== Task brief ==
Repeat the records word for word, excluding any picture.

[Stored items]
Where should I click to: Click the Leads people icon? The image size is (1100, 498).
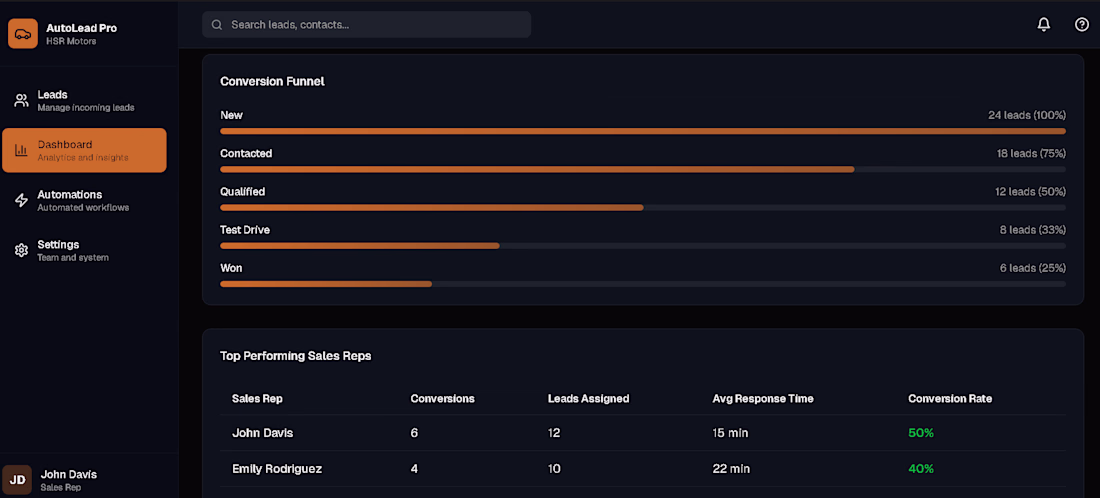(x=21, y=100)
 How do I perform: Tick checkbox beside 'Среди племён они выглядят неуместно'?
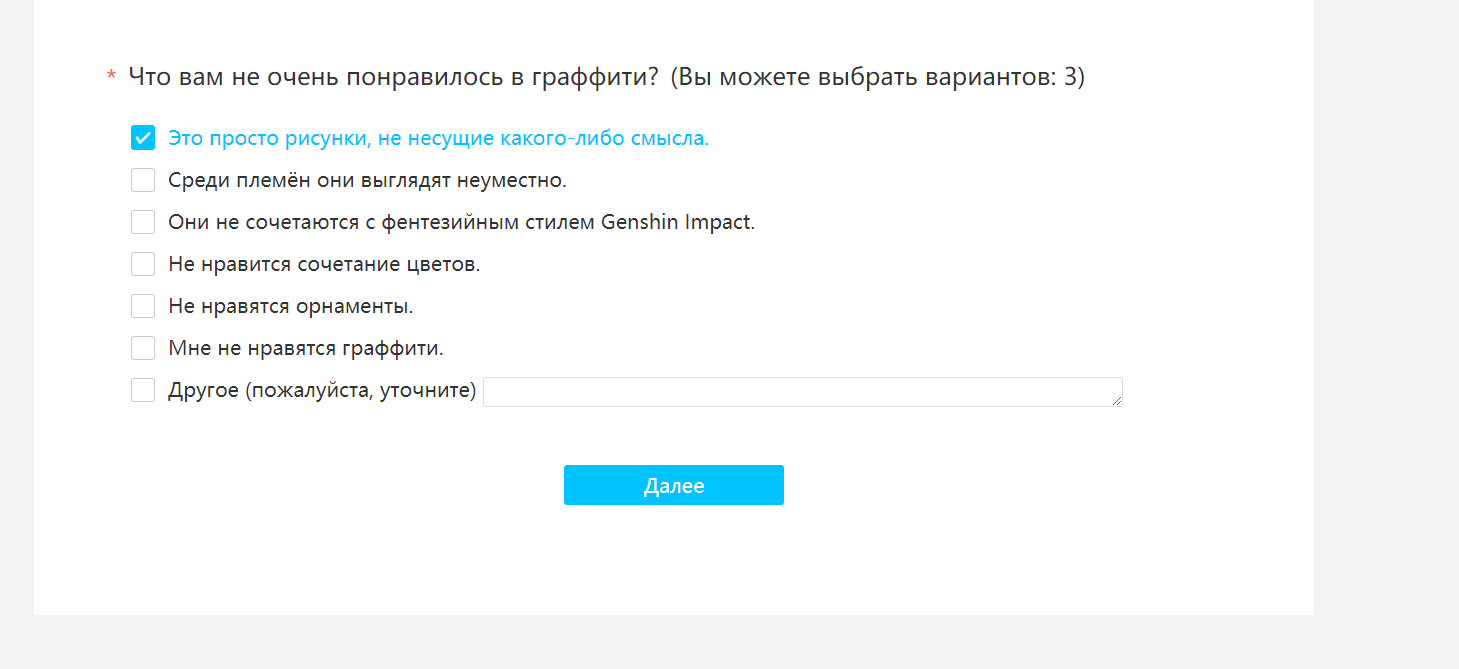(x=143, y=180)
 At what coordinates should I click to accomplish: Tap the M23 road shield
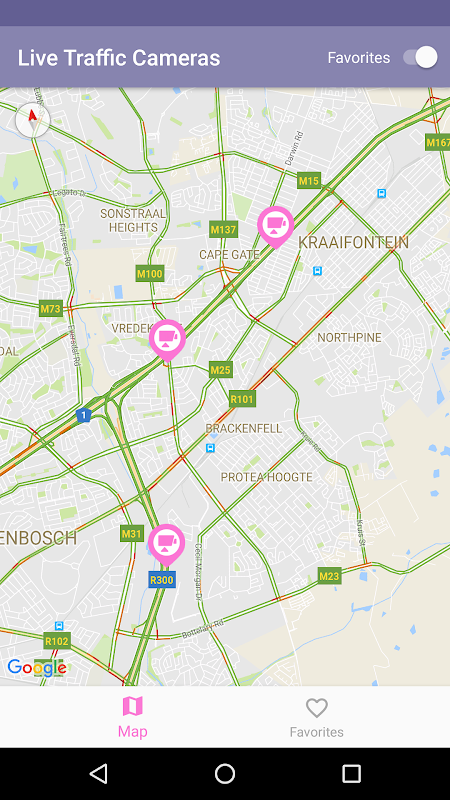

== Solution below ==
Where should I click to: Click the Leads people icon? The image size is (1100, 498).
(x=21, y=100)
 How do I perform: Tick checkbox beside 'Среди племён они выглядят неуместно'?
(x=143, y=180)
 At what coordinates should I click to accomplish: Tap the M23 road shield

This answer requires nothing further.